Task brief.
Using the listing below, print the line containing "Task: Open the ftp-type SFTP dropdown", the line containing "Click the World Cup qualifier league icon", and each line between them, exactly and nothing else. Pictures stay out of the print.

Stored data.

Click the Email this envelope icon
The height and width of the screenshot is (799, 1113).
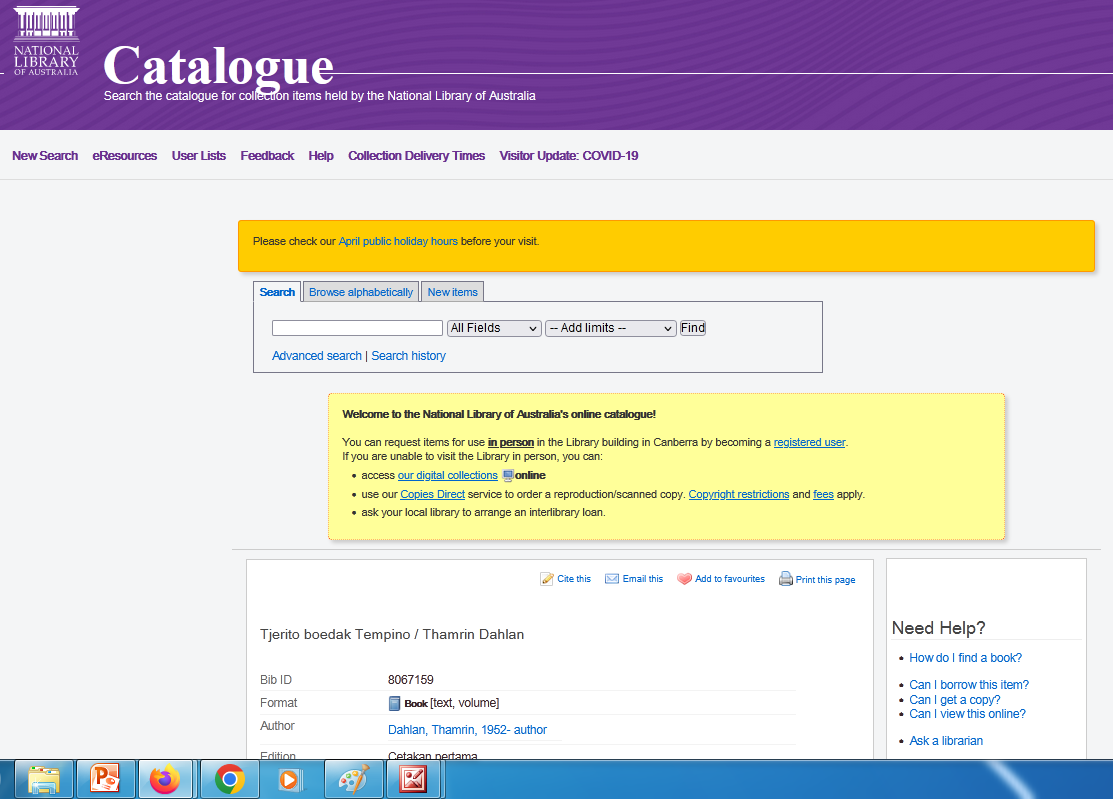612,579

---

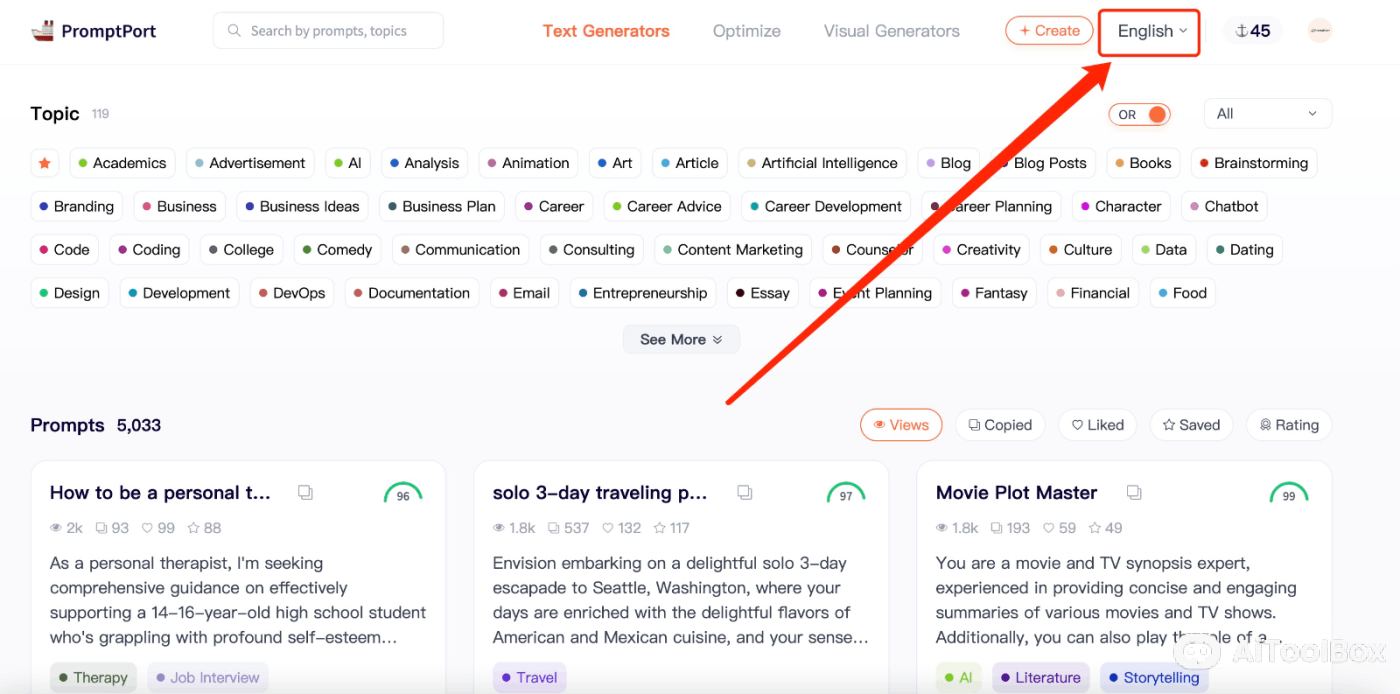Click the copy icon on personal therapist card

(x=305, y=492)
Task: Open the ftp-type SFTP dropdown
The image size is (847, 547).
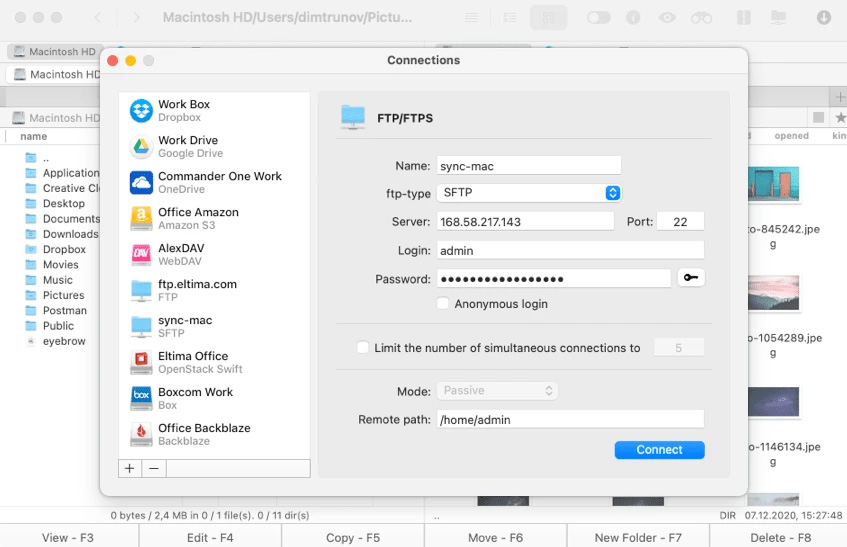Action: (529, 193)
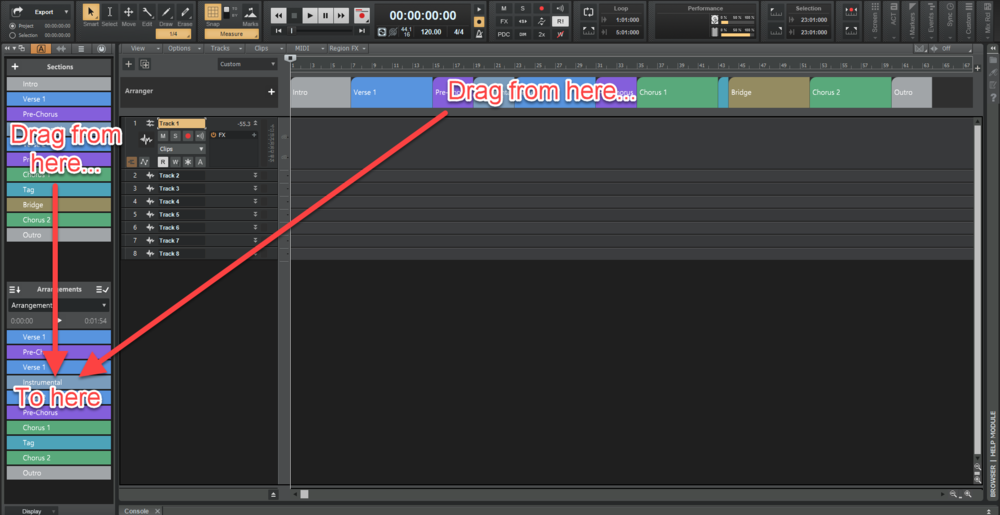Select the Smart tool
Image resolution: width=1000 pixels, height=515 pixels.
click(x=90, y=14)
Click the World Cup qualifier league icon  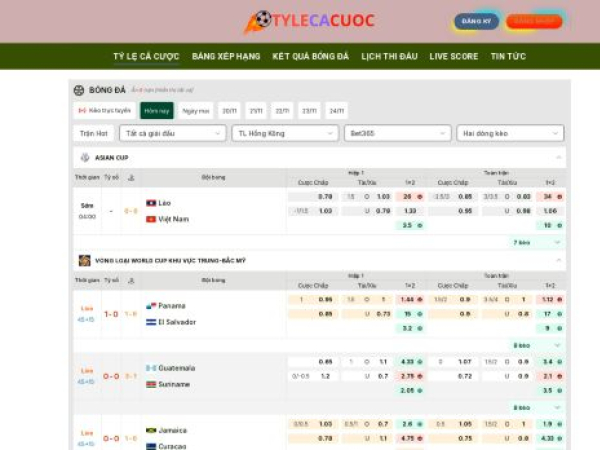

Output for this exercise.
Task: Open the ftp-type SFTP dropdown
The image size is (847, 547).
Action: (529, 193)
Select the Smart tool
Image resolution: width=1000 pixels, height=515 pixels.
click(x=90, y=14)
Click the World Cup qualifier league icon  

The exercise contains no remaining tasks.